■ **EXERCISE BRIEF**
Could you copy, word for word, the lines between the one holding "You are a GUI" and the one holding "pos(342,53)", inclusive, leaving out any pictures?

■ **PROVIDED DATA**
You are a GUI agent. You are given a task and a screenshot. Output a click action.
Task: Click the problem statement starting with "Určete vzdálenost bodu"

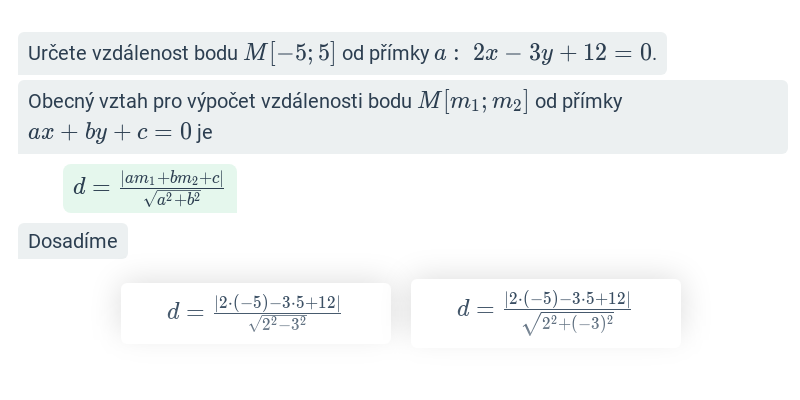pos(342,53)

* * *

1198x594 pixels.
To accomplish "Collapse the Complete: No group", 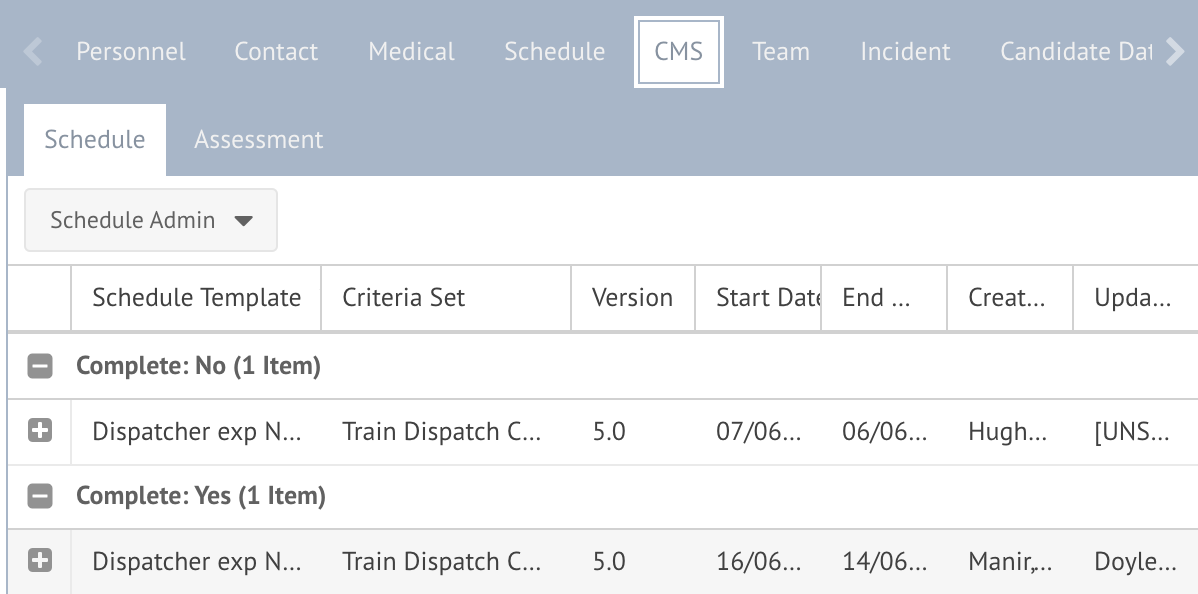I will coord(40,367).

■ **RESPONSE TO THIS EXERCISE**
You are a GUI agent. You are given a task and a screenshot. Output a click action.
Task: Click the problem statement starting with "Určete vzdálenost bodu"

pos(342,53)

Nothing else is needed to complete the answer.